On May 24, 2018, a nefarious assault on the blockchain network of Bitcoin Gold, an off-spin of the original Bitcoin network, had confirmed a possibility of doom that had existed for a long time but lacked compelling evidence to prove its viability. That was the occurrence of “Majority Attack”, or “51% attack”.
The concept of “51% attack” itself is not recently produced. In fact, when blockchain technology had just started gaining popularity, economists already hinted that such an event may happen. They proposed that the democratic nature of blockchain may cause the same problem that happened in democratic politics, where the computational power is equivalent to vote. Before dwelling deeper into the specific scenario of attack, a person needs to understand the mechanisms of Bitcoin and the blockchain network it is based on. Within the blockchain network, a large number of miners are constantly spending their computational power to solve a difficult mathematical problem. When the problem is solved, a block that contains few-hundred pending transactions will be officially joined to the online ledger of the blockchain, and the person with the correct answer will then broadcast it to the rest of the network, letting them verify it and move to the next puzzle. Working within that system, everyone has a fair chance of controlling a part of blockchain by adding blocks that were produced by themselves. Any illegal actions, like forfeiting transactions, became impossible thanks to the peer-review system. However, when people or companies who possess a computational power unmatched by any other one in the network try to make changes to the blockchain, the whole peer-review system failed.
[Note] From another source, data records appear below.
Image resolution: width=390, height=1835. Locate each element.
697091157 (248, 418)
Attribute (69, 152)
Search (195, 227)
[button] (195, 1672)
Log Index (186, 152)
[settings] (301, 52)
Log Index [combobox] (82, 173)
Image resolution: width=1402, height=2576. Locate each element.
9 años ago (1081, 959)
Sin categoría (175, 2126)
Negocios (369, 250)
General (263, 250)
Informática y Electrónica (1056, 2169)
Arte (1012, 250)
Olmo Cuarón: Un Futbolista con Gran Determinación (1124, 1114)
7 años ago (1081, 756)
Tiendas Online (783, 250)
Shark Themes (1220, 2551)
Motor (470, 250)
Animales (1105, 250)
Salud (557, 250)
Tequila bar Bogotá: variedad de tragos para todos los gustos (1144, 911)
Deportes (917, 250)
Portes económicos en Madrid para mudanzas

That’s basically what happened to Bitcoin Gold during the incident. According to the report from Fortune’s magazine on May 29 of this year, a hacker attempted to dominate the blockchain by solving the mathematical puzzles of blocks which other miners had not touched yet. Withholding the answers to these puzzles and sending them one by one in the right time, the block produced by the hacker prevailed in the blockchain system, leaving little leeway for other miners to review it. And within the blocks produced by this hacker, he/she falsified an exchange of cryptocurrency equivalent to 18 million dollars. As a result, the hacker still retains the cryptocurrency he or she traded for and the bitcoins the hacker traded with at the same time, a classic double spending case.
This event caused turmoil. Some worried that the rise of hash power marketplace, where ASIC manufacturers rent their devices to persons, had lowered the cost of launching “51% attacks”. And thus, this event may have become an epitome for possible attacks in the future. Others argued that only blockchain networks with a small miner base are vulnerable to such threats. In fact, the number of active miners in the Bitcoin network is almost a million times larger compared to the one of Bitcoin Gold, making a direct assault on Bitcoin itself almost an impossible deed. However, some conspiracists proposed that it was not inconceivable for a hostile nation, like North Korea, which has basically zero investment in the cryptocurrency, hence not harmed by the dropping value of cryptocurrency as a result of that attack, to launch a “majority attack” on a major cryptocurrency network, and thus caused tremendous financial loss. In an ideal future which cryptocurrency becomes mainstream, such an event may escalate into an economic failure on a national scale.
The attack on Bitcoin Gold revealed one of the shortcomings of cryptocurrencies. Many computer scientists are working on a solution that will sacrifice as little flexibility of cryptocurrency as possible to assure its users’ security of property. "As an industry, we have to put an end to this risk," Viglione said, pointing to efforts on Zencash to stop this from happening again. Improved security will not come overnight. Efforts must be made not only by technical professionals to improve existing systems. It is important for ordinary users to become more vigilant and cognizant of the cryptocurrencies they are using, and gain an awareness of the risks.